Olly's Good Show
You’ve sipped so many different wines from around the world now – would you say you have a favourite?
You don’t have to spend a fortune to enjoy great wine. Wine is all about enjoyment and there’s a bottle out there to suit every palate and every pocket. The thing I love most about wine is that it brings people together, whether it’s alongside food around a table, or a convivial sip with an old friend, it’s a shared experience to revel in. If I had to pick a favourite wine moment it was during a splendid lunch halfway up the Eiffel Tower in the Jules Verne restaurant with Barbara Broccoli who produces the James Bond films. I was served a glass of fizz and asked to identify it. After a sip and a swirl, I declared it to be Champagne Bollinger R.D. 1975. I’m a huge James Bond fan and happened to know that was the bubbly served to 007 in the exact same restaurant halfway up the Eiffel Tower in A View To A Kill. I was given the empty bottle as a prize, and it proudly sits on my desk!
Any exclusive tips for how to jazz up a boring Sunday lunch with some fabulous drinks?
Be bold! Rather than select the usual bottle from the shelves on your weekly shop, or buying wines on offer, select a wine that offers genuinely great value as well as amazing quality. English fizz has been rising in quality and picking up stacks of awards the world over, often beating prestigious names from the Champagne region. Kick off with bubbly. I’d say for a bargain drop, Prosecco from Italy is outstanding, and you can customise it very easily into cocktails. Add a bit of peach purée for a Bellini, or create your own cordials – chopped rhubarb with equal quantities of sugar and water heated in a pan will give you a beautiful pink-red cordial to keep in the fridge, and added into Prosecco is yummy. With the main course, always match the wine to the biggest flavour on the plate – a bit of steamed fish is very mild but fish in a spicy curry sauce is a totally different wine match. And with your cheese course, experiment with white wines. Sauvignon Blanc is amazing with goat’s cheese, for example.
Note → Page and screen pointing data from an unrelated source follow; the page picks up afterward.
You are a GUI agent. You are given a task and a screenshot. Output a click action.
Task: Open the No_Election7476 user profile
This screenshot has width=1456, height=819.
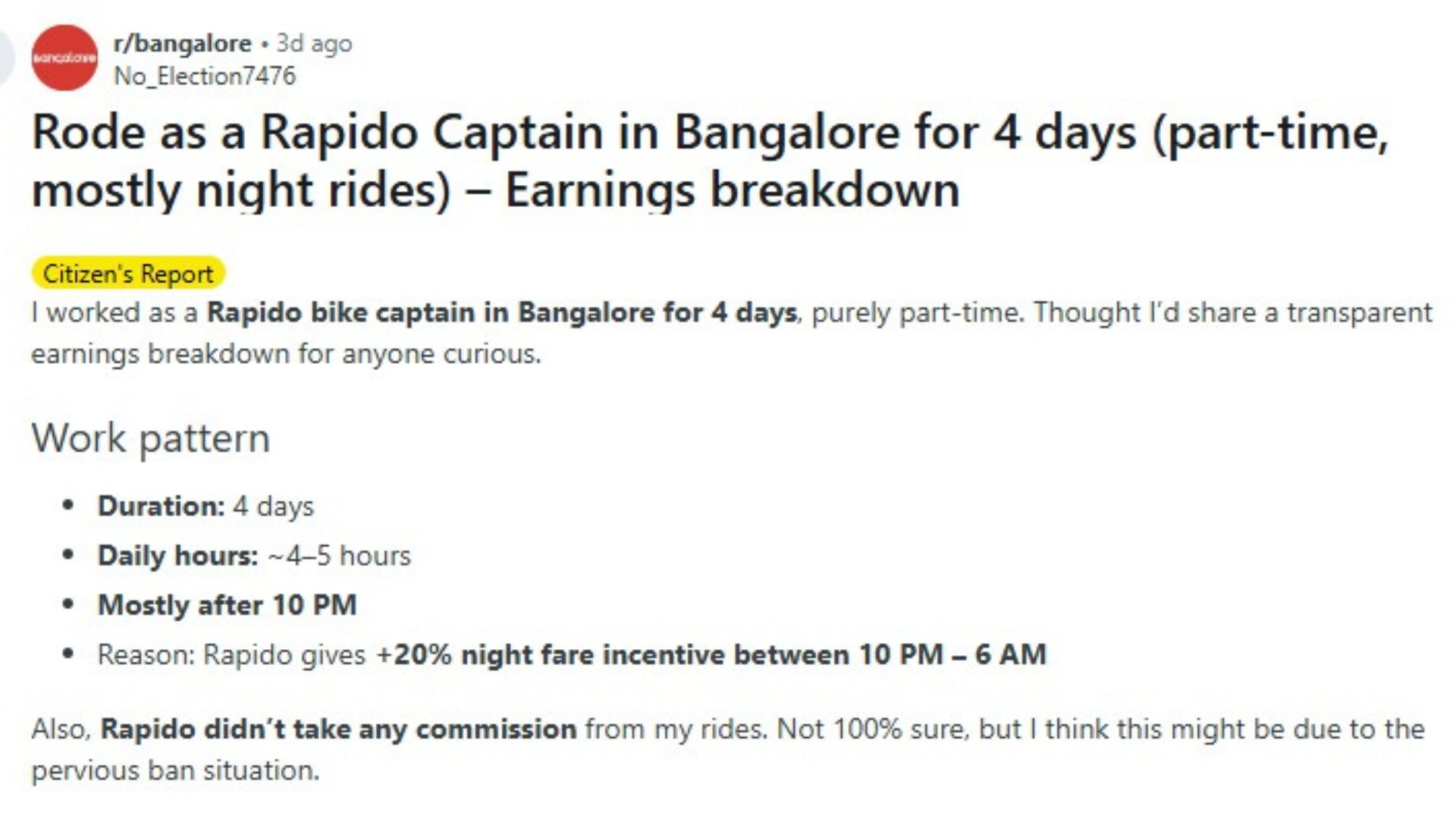tap(205, 76)
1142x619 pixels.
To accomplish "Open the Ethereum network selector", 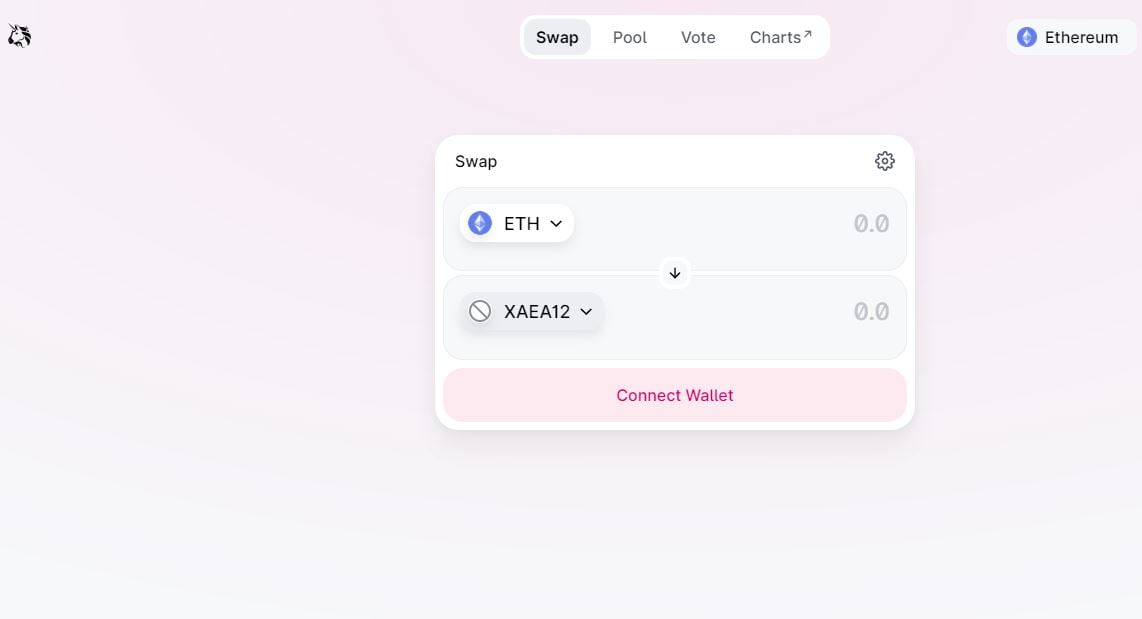I will (x=1071, y=37).
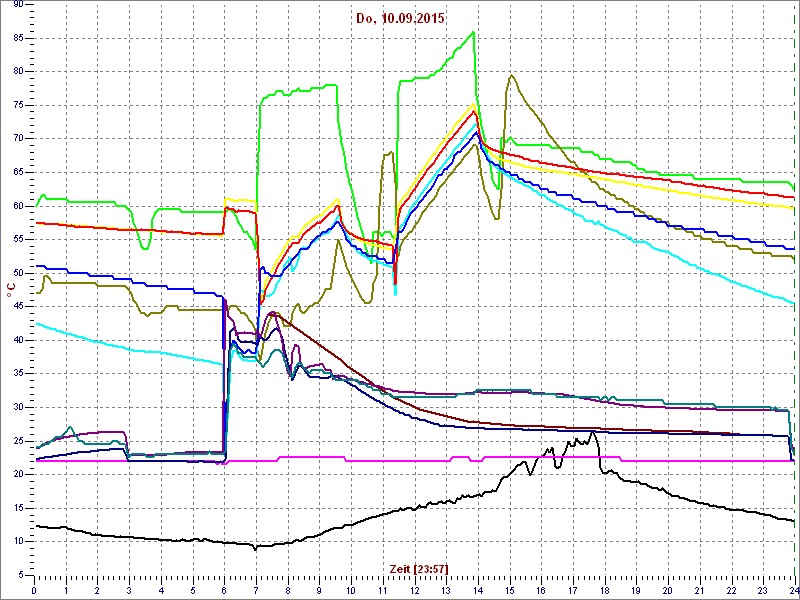Click hour 24 at the x-axis end
Viewport: 800px width, 600px height.
[x=792, y=590]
How did you get into wine tasting?
I was a student in Edinburgh and walked past the local Oddbins where there was a free wine tasting going on. I must have been 20 and tasted a simple white wine called Terret made by the Lurton Brothers and it was so zingy, crisp and affordable at just over £3 that I was instantly inspired to find out more. A year later I was writing for film and TV with names like Pingu, Charlie and Lola and even a single day working with Wallace & Gromit (which was ace!) and then I won a competition called Wine Idol... but that’s another story!
As the Queen’s Diamond Jubilee is coming up, what drinks would you expect to see at the Garden Party?
English fizz! And probably a dose of Dubonnet in honour of the Queen Mother. The drinks should all come from somewhere in Britain – we’ve got amazing gin, whisky, fruit juices, mixers, beers, ciders as well as talented distillers, winemakers and brewers across the British Isles. And how about home brew? I bet someone in the Royal family brews a top drop under the kitchen sink at Buckingham Palace. Can I serve the drinks please?
What’s your favourite thing about the BBC Good Food shows?
It’s the audiences! I’m so lucky to host the Supertheatre with its fantastic atmosphere as well as top chefs cooking live on stage – and this year I’ve been given the chance to perform my very own solo show Cooking With Wine which I can reveal will feature the voice of Sir Roger Moore! The recipes I’ve created for the show are looking and tasting amazing – all of them have wine involved somewhere in them, and of course I’ll be sharing tips on how to match food and wine throughout the show. My first solo show is Friday, April 13, at 4.30pm - thank goodness I’m not superstitious! Come along and ask me any questions you like.
No promises, but if your question tickles me, I might even give you a bottle of wine! Huzzah!